Carry on the passage below about the development plan's spending on education and school enrollment, starting after its last sentence.

# Text for analysis:
● ● ● ● ●
Between 1975 and 1976, investment in education nearly doubled. In addition, the plan sought to change the balance between general and vocational education in favor of the latter, cultivating local specialists. The share of graduates from comprehensive schools was to decrease, while those from more vocational schools, on the contrary, was to increase. The plan called for a move towards greater vocational education. Investments in education in the plan were clearly allocated and defined. In terms of the amount of investment in vocational education from the total number of allocations, the leading settlements are Latakia (53 percent of total investment in the region), As-Suwayda (41 percent) and Deir ez-Zor (30 percent). One of another goals of the plan was to fully enroll boys in primary schools by its end in 1980 and to increase efforts to enroll all girls in primary schools by 1990. The desired targets were achieved: by the early 1980s, all boys and 85 percent of girls were enrolled in primary school. However, later secondary school enrolment dropped sharply, demonstrating high dropout rates. School enrollment in rural areas was lower than the national average.
● ● ● ● ●
# Data segment:
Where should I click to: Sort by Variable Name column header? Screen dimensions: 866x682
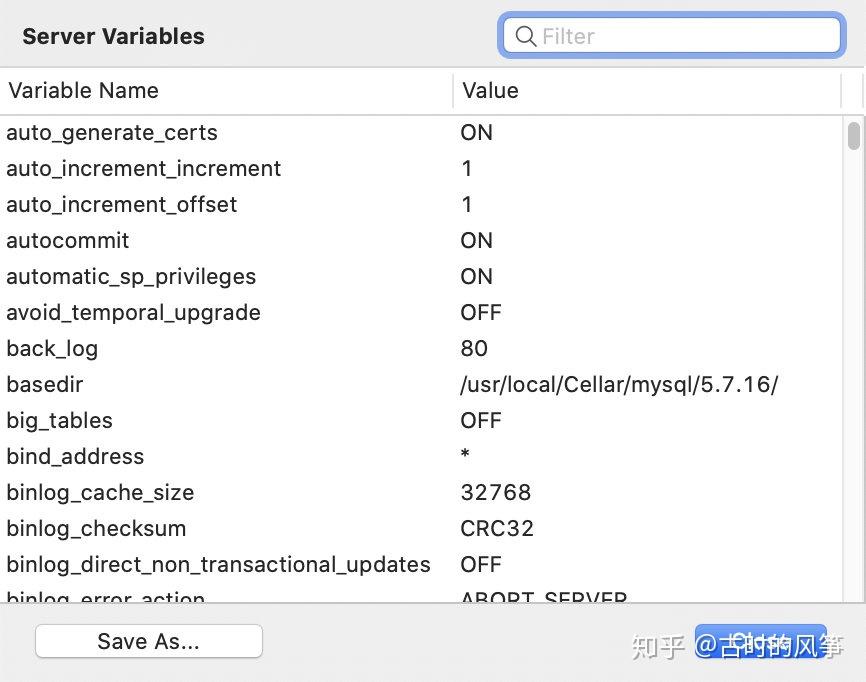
● ● ● ● ●
# Answer section:
=== Reaction to the Islamist uprising ===

In response to the Islamist uprising in Syria and the government's increased need for broader popular support, the Ba'ath Party's seventh regional congress was held in January 1980, at which the investments of the Fourth Five-Year Plan for the remaining year were adjusted - some of the previously unallocated expenditure was redirected to improving the lives of the peasants in order to secure their full support. Law No. 3 of April 1, 1980, on the determination of budgetary appropriations for the relevant year, noted that all state appropriations for the year not included in the fourth five-year plan are added there, adjusted to take into account the investments provided for by the same plan (Article 3 of the law).

== Aftermath ==

Despite financial support for the oil-producing states of the Persian Gulf and several revisions of the Fourth Five-Year Plan to reduce its expected results, the growth and development targets it set were still overly ambitious. Most officials agreed that the plan was too ambitious and included too many new and large projects. For this reason, the plan failed to fully achieve many of its objectives, although there were some successes. Based on this experience, the next, Fifth Five-Year Plan, set less ambitious and large-scale goals. The annual deficit of economic resources during the Fourth Five-Year Plan period increased to 13-18 percent, although in the previous one it was only 8 percent. Despite the desire to achieve 15 percent annual industrial growth, throughout the plan it never exceeded 10 percent, and in 1978 it reached a record low of 2 percent.

The Fifth Five-Year Plan also shifted its focus from industrial development to agricultural development in order to achieve greater success in Syria's independence from food supplies from abroad than in the Fourth Plan.